Fig. 3. Consistency of genetic effects across platforms.

Fig. 3

a Comparison of beta estimates from linear regression models across 816 corresponding SOMAmer–Olink pairs (n = 770 unique protein targets) with at least one genome-wide associated genetic variant for either of the two, including 1267 distinct genetic variants (R2 < 0.8). Colouring is based on the genomic location of genetic variants. Red indicates variants close to the protein-encoding gene (cis, ±500 kb) and blue otherwise. Estimates are presented in Supplementary Data 3. b Summary of platform agreement for 479 genomic region–protein target associations with sufficient power among the Fenland subsample with available Olink measures (N = 485).

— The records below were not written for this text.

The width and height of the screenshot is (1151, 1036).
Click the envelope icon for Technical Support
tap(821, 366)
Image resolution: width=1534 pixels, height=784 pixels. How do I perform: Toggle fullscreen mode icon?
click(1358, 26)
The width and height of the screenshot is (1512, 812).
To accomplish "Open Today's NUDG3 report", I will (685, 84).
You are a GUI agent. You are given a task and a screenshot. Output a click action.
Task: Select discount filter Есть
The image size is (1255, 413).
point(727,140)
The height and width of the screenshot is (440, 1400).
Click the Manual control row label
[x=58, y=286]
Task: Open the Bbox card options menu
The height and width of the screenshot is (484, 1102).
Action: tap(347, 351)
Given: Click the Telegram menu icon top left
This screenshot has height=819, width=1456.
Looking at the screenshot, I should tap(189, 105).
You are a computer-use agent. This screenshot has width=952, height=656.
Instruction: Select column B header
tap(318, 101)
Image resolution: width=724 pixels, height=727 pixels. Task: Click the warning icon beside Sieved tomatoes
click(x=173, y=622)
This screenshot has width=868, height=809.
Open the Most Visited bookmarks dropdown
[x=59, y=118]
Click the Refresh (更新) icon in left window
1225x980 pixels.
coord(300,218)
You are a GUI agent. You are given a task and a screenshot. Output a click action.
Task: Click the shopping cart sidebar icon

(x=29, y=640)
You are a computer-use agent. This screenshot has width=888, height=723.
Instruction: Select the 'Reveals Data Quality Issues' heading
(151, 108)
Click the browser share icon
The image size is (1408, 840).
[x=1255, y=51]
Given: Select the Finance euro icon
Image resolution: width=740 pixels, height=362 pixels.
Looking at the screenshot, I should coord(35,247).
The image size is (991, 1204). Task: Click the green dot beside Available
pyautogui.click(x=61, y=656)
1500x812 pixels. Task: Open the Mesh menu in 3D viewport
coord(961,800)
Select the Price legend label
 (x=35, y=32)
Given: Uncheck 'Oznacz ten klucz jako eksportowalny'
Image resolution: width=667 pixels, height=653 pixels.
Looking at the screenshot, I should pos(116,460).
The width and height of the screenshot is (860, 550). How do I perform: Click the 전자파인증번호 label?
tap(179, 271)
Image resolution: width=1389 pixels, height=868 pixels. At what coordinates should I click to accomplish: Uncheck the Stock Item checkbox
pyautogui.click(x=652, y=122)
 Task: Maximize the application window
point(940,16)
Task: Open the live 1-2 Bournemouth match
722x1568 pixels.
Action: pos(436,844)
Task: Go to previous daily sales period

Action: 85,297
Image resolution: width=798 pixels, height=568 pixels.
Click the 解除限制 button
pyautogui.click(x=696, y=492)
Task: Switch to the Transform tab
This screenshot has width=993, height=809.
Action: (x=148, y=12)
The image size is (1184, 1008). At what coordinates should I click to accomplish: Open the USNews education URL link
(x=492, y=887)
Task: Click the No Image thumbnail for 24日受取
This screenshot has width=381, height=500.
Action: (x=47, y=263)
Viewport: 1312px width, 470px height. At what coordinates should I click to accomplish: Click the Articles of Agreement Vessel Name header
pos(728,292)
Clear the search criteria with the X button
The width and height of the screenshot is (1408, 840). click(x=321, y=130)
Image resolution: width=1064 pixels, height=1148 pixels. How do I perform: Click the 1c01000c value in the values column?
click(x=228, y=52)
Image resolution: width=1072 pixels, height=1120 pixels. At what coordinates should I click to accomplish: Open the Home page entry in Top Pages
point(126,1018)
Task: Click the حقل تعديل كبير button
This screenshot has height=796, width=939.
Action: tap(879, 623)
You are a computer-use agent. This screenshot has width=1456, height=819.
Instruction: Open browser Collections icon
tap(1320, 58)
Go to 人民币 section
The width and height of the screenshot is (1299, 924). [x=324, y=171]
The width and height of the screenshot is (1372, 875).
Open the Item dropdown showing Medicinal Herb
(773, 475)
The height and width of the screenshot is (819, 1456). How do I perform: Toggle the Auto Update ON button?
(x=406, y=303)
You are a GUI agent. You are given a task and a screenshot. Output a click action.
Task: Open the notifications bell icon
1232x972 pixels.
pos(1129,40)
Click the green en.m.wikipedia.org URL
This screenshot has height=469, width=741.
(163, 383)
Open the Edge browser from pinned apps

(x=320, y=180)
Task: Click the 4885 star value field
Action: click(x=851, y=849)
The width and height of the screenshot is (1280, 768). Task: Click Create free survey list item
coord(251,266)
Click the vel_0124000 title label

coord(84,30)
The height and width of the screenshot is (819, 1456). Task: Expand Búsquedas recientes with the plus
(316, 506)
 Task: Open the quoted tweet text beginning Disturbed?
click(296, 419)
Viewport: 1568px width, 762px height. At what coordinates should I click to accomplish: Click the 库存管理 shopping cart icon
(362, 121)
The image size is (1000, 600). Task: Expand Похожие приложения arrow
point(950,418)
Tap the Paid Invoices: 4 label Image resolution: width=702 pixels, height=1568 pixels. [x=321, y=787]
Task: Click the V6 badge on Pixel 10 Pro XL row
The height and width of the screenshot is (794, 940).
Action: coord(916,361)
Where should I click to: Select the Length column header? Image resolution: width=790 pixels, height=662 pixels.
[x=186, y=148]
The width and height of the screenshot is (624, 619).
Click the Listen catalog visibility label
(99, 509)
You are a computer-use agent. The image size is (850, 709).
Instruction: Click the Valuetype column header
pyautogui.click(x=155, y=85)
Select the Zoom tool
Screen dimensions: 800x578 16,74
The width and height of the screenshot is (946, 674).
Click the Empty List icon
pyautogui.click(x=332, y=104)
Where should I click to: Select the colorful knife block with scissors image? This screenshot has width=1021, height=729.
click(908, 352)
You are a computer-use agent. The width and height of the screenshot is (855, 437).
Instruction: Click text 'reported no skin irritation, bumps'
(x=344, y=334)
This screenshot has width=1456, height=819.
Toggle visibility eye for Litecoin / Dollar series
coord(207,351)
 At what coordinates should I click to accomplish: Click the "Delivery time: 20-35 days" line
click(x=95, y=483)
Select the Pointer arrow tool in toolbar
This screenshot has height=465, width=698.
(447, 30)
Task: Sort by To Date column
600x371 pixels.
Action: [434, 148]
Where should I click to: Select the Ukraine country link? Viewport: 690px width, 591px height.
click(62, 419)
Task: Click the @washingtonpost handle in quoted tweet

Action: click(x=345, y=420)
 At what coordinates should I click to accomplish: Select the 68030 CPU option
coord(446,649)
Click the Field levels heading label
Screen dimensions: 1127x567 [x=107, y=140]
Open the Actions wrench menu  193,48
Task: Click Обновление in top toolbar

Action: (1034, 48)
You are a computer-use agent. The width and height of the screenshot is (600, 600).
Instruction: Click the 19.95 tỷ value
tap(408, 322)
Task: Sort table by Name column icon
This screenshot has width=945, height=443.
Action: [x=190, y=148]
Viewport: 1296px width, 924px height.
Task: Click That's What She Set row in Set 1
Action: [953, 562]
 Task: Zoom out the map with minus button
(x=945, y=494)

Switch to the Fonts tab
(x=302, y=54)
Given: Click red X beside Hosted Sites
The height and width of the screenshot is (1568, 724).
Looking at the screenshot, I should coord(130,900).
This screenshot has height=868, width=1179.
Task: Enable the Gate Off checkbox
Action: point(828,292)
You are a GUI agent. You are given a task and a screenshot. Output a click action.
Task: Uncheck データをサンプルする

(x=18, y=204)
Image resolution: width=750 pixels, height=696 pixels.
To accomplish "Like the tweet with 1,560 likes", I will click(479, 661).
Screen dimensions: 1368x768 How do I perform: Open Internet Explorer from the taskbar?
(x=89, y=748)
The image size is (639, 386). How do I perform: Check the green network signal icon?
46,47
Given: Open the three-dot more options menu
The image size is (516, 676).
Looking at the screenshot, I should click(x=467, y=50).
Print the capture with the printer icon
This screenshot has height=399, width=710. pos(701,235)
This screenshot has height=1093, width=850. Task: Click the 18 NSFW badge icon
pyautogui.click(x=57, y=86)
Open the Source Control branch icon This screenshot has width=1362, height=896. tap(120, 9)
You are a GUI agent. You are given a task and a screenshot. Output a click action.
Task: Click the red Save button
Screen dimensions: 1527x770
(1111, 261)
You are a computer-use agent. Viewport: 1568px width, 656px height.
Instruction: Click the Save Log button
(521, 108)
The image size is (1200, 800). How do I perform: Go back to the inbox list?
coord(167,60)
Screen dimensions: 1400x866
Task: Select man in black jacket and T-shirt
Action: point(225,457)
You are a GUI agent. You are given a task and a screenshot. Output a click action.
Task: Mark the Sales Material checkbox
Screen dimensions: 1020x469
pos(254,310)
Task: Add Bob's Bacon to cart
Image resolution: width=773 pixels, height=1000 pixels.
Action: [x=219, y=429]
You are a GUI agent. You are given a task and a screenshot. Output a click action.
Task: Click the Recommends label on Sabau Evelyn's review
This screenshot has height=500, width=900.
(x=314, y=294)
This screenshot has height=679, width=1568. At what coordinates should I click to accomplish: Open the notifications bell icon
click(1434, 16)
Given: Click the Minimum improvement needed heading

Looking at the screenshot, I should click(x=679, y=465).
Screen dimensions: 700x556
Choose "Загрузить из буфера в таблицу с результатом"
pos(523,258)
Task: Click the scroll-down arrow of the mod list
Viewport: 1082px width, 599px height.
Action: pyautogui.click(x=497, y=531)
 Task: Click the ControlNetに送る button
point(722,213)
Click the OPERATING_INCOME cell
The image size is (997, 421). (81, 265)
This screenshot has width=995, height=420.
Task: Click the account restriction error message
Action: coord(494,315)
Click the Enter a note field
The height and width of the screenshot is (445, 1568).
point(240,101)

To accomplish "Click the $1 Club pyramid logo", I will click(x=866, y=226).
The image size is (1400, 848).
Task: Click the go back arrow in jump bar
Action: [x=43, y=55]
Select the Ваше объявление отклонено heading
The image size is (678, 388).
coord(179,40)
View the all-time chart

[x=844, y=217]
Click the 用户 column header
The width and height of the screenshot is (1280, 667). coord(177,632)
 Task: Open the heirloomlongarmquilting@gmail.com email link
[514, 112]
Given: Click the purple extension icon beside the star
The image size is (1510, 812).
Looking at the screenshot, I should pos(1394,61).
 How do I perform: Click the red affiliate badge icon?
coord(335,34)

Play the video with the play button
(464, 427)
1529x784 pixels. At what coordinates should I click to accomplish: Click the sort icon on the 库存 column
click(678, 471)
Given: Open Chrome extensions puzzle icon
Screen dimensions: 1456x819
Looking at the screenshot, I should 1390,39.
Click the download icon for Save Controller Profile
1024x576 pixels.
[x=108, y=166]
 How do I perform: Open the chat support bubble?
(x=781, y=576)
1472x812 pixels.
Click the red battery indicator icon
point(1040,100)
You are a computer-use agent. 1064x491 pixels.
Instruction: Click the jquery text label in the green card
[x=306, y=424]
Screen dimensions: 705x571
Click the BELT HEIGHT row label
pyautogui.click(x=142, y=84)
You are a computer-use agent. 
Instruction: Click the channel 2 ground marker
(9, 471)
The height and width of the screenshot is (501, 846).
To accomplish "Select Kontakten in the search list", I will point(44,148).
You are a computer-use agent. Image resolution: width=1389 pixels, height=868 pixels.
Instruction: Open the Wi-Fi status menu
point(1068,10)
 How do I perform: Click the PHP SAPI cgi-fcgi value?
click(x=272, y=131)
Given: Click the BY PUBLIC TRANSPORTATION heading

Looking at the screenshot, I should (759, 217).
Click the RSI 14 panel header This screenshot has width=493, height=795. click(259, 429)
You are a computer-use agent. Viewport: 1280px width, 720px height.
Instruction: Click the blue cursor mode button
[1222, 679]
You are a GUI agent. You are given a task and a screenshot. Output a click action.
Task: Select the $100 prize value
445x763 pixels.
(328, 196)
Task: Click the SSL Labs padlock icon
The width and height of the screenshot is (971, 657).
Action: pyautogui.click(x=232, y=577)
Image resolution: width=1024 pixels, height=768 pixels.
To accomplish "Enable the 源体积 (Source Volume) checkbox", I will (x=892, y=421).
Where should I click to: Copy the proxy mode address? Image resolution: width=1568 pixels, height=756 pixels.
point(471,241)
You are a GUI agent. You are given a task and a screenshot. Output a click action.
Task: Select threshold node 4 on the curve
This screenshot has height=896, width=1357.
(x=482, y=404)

More information is detailed in Supplementary Data 5. c Factors associated with pQTLs that are shared across platforms compared to three sets of platform-specific controls. Odds ratios and 95% confidence intervals for factors associated with cross-platform protein quantitative trait loci (pQTL) across the SomaScan v4 and Olink assays (Supplementary Data 9). The panels are based on 540 variant–protein target pairs (306 shared, 234 platform-specific) with sufficient power for replication in the Fenland sample. PAV protein altering variant, eQTL expression quantitative trait loci, Coloc. colocalisation, GWAS genome-wide association analysis. d Spearman correlation coefficients stratified by genotype. The first bar in each column indicates the overall correlation, and the three successive bars indicate the correlation among homozygous carriers of the major allele, heterozygous carriers and homozygous carriers of the minor allele (if any). Colours indicate whether the pQTL was in cis (orange) or trans (blue). Protein target–pQTL pairs were selected based on a linear regression model (see main text). Source data are provided as a Source Data file.